简短任务 1 ::
根据下面的最近点对代码回答：
(a) 宏 numof_points 被定义为多少？
(b) 函数 search 在 left 等于 right 时返回什么值？
(c) main 函数在读入每个点之前输出的提示字符串是什么？

所示代码 ::
════════
算法实验（四）Closet-Points Problem

 #include "stdafx.h"
#include "point.h"
#include <queue>
#include <iostream.h>
#include<list>
#define numof_points 3
using  namespace std;
bool operator <(point a,point b)
{return (a.x<b.x);}

int search(vector<point> &a,int left,int right )
{

if (left==right)
return 100000;
if (right-left==1)
return (a[right].x-a[left].x)*(a[right].x-a[left].x)+(a[right].y-a[left].y)*(a[right].y-a[left].y)

;

int h=search(a, left,(left+ right)/2 );
int k=search(a, (left+ right)/2+1,right );
int p=h<k?h:k;

    priority_queue <point> tt;
 vector <point> ll;
/* for (int i=0;i<numof_points;i++)
 {
 d.push_back(heap.top());
 heap.pop();
*/ 

for (int s=left;s<=right;s++)//选出长条之间的点
{
 if (abs(a[s].x-a[(left+ right)/2].x)<=p)
 {
     a[s].swap();//对y坐标排序
  tt.push(a[s]);
 }

}

while(!tt.empty())
{
ll.push_back(tt.top());
tt.pop();

}

for (int ii=0;ii<ll.size();  ll[ii].swap(),ii++)
for (int iii=ii+1;iii<ll.size();iii++)
if (ll[ii].x-ll[iii].x>p)
{
    ll[ii].swap();
 break;
}
else if ( (ll[ii].x-ll[iii].x)*(ll[ii].x-ll[iii].x)+(ll[ii].y-ll[iii].y)*(ll[ii].y-ll[iii].y)<p
)

p=(ll[ii].x-ll[iii].x)*(ll[ii].x-ll[iii].x)+(ll[ii].y-ll[iii].y)*(ll[ii].y-ll[iii].y);

 

return p;

 

}

int main(int argc, char* argv[])
{

 priority_queue<point   >   heap;
 
 for(int i=0;i<numof_points;i++)
 {
  cout<<"input point "<<i<<endl ;
 point pp;
 cin>>pp.x;
 cin>>pp.y;
 pp.no=i;
 heap.push(pp);
 
 } 
 
 vector <point> d;
 for (i=0;i<numof_points;i++)
 {
 d.push_back(heap.top());
 heap.pop();
 
 
 }

int mindis=search(d,0,d.size()-1);
cout<<mindis<<endl;

 

 return 0;
════════
提取条目 ::

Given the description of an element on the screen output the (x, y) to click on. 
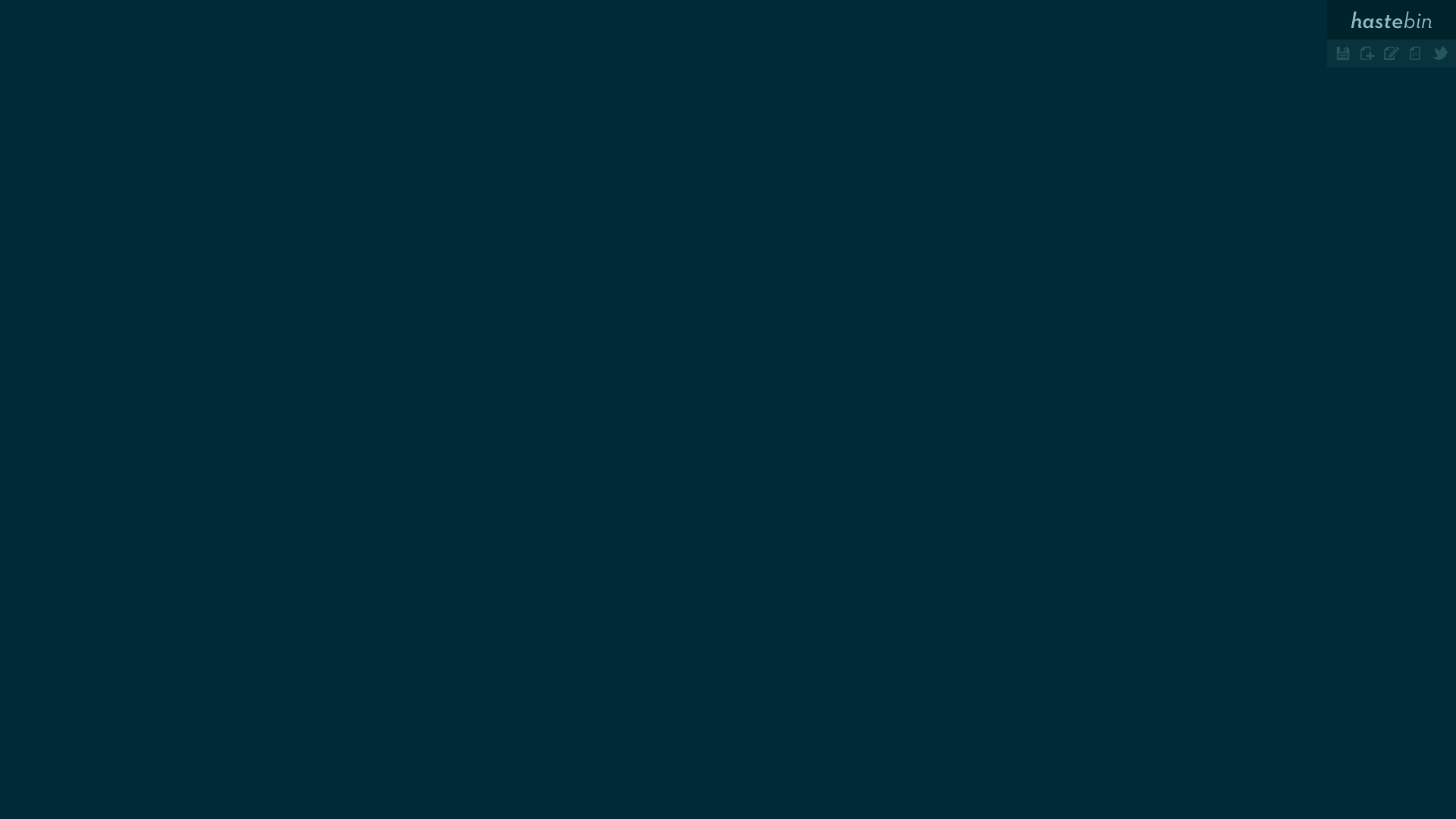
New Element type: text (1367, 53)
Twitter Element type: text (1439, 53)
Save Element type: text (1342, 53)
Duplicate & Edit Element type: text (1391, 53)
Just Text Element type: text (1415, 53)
════════
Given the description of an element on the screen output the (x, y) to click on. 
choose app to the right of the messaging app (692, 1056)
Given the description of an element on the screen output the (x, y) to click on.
════════
简短任务 2 :: 在上面的条目中找出所有含有字符串“type”的行，并逐行照抄，区分大小写。

练习结果 1 ::
(a) 3
(b) 100000
(c) "input point "

练习结果 2 ::
New Element type: text (1367, 53)
Twitter Element type: text (1439, 53)
Save Element type: text (1342, 53)
Duplicate & Edit Element type: text (1391, 53)
Just Text Element type: text (1415, 53)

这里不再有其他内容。